Oral versus non-oral hormone replacement therapy: how important is the route of administration?
Although there are differences in the pharmacokinetic profiles of oral and non-oral routes of administration the clinical relevance of these differences remains to be determined. Likewise, there are differences in the metabolic and haemostatic effects of different routes of administration of oestrogen but these may have clinical relevance. For some parameters, such as lipids and lipoproteins, glucose and insulin metabolism, there are greater benefits from oral administration; for others,
... for others, particularly haemostatic changes and effects on CRP, there are advantages from transdermal administration.

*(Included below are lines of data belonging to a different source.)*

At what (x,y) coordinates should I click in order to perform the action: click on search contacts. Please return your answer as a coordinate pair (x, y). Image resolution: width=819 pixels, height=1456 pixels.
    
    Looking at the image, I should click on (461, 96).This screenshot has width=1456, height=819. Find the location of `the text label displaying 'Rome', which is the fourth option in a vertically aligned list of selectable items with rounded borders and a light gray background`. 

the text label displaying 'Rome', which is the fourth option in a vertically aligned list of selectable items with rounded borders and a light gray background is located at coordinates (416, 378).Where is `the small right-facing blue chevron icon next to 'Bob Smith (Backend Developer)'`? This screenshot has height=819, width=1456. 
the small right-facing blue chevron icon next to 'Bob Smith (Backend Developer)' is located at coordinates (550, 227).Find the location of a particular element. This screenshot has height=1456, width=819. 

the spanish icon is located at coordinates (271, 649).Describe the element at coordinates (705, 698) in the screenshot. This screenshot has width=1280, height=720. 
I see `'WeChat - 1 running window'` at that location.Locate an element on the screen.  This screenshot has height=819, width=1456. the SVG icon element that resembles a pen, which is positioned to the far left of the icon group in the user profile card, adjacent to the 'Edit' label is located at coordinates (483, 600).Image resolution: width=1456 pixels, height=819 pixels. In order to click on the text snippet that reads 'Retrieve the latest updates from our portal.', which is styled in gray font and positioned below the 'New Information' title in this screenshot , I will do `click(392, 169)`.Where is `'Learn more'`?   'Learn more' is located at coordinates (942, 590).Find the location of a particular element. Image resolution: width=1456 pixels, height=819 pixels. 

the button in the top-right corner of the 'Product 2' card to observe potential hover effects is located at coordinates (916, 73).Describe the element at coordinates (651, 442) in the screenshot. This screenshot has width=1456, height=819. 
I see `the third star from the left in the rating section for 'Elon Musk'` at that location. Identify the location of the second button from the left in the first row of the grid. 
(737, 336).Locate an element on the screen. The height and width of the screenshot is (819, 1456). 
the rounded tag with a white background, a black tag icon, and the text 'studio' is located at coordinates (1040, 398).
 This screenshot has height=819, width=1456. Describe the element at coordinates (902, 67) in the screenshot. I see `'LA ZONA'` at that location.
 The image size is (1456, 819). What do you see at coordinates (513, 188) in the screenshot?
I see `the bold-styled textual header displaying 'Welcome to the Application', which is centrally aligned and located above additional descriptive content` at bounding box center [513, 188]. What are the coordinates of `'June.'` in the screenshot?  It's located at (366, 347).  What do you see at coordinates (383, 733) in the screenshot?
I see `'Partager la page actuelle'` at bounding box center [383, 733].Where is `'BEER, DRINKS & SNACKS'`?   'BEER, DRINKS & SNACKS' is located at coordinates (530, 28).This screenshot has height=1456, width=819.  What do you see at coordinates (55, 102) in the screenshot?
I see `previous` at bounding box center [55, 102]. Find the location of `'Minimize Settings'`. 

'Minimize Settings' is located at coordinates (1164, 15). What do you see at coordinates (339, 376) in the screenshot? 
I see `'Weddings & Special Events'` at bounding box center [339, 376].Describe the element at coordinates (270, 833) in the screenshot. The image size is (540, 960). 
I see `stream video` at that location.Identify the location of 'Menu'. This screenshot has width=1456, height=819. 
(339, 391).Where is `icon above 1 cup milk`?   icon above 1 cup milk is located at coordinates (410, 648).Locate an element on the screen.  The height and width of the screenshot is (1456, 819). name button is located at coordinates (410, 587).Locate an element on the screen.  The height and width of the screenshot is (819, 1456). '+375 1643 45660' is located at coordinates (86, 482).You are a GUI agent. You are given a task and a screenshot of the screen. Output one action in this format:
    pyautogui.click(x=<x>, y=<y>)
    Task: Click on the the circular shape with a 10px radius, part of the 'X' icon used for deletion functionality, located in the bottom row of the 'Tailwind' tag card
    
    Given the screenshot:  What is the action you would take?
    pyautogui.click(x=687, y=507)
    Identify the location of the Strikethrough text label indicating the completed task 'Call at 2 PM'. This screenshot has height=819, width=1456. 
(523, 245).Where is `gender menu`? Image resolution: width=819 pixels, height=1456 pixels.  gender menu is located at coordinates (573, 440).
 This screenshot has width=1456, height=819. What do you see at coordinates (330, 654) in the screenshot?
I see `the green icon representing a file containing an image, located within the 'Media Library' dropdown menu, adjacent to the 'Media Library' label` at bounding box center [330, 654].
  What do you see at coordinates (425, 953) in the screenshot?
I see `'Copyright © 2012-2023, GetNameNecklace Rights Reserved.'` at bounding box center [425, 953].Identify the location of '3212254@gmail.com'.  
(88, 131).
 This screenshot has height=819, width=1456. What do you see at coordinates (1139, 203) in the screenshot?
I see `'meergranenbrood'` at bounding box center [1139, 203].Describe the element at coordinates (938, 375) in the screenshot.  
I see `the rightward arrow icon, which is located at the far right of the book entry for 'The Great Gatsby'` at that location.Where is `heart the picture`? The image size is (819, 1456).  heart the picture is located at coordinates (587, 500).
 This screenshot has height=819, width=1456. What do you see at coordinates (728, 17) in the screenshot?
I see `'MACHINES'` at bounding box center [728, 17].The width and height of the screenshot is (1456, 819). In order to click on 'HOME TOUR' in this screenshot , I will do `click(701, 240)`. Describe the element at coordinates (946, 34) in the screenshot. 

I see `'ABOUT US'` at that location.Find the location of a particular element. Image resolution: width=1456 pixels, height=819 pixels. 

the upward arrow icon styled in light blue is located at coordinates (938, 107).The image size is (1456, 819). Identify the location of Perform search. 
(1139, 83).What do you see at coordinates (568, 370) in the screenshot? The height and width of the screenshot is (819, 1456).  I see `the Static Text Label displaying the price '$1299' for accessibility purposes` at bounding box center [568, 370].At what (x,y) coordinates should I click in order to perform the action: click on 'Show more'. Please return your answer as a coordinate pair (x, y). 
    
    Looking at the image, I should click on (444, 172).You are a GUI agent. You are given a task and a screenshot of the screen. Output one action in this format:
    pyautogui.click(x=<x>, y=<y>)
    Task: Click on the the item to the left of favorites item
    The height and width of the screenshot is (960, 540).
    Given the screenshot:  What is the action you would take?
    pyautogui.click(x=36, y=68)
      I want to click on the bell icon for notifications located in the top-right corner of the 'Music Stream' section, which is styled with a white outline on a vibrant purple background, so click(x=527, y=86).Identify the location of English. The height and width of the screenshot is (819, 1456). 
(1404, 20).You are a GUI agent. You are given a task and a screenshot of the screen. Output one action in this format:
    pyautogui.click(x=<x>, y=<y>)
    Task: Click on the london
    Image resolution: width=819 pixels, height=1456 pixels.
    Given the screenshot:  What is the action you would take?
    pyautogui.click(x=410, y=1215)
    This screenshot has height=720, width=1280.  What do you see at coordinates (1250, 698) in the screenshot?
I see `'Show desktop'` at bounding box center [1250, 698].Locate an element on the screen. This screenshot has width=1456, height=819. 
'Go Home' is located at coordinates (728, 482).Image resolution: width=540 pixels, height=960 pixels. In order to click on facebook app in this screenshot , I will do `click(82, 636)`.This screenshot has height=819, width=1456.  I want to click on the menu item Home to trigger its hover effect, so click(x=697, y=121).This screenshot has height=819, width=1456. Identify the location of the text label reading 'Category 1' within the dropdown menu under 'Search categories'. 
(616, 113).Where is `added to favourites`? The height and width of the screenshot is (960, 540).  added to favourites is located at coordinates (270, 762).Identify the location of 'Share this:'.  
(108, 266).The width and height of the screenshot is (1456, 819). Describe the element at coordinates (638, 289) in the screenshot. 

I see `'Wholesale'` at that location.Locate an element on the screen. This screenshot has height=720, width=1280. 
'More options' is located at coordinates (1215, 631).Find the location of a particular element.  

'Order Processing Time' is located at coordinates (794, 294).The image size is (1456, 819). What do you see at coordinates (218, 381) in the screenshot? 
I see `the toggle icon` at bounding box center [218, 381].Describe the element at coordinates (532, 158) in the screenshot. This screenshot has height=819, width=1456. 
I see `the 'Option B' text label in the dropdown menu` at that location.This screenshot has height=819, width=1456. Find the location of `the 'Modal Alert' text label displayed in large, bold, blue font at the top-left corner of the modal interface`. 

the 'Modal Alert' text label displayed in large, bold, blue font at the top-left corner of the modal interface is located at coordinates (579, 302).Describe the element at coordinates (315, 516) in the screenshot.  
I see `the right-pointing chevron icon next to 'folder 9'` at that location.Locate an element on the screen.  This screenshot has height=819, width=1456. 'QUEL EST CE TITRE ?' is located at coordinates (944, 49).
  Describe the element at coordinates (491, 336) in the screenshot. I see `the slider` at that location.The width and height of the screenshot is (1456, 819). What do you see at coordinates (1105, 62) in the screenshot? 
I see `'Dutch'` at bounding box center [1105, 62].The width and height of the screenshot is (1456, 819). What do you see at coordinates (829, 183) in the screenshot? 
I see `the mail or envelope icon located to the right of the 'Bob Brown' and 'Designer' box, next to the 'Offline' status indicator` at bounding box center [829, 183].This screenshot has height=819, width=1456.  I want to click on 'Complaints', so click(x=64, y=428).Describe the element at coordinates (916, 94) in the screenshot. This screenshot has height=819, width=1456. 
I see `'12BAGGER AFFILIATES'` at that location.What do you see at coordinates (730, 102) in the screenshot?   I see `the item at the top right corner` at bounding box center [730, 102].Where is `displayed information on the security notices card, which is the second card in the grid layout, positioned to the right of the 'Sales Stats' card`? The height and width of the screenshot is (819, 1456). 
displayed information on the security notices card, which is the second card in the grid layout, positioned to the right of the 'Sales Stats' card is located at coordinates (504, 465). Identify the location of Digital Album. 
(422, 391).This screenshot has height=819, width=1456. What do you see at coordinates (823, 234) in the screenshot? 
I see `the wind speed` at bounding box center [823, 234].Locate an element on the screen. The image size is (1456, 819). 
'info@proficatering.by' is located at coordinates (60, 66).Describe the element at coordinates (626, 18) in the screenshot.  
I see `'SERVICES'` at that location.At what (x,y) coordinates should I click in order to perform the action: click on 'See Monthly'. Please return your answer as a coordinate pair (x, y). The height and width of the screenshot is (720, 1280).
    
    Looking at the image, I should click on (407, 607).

For the potential benefits of HRT on CHD, these differences probably have less impact than the effect of the dose of hormones used and the lowest effective should be prescribed. Irrespective of dose, certain small sub-groups of patients should be specifically treated with an oral regimen eg those with lipid and lipoprotein abnormalities and impaired glucose tolerance whereas others should be treated with a transdermal regimen eg those with a personal or relevant family history of venous thrombosis. However, the vast majority of patients possess none of these risk factors and for them it will come down to personal preference. The availability of different combinations and doses of hormones, as well as different routes of administration, allows HRT to be tailored to the individual and there are few women for whom a suitable form of HRT cannot be found. Although data are lacking we believe it unwise to believe that fully transdermal combination therapy will not impact on risk of incident breast cancer. Based on current evidence transdermal HRT may also cause more irregular and breakthrough bleeding with sequential and continuous therapies than oral counterparts.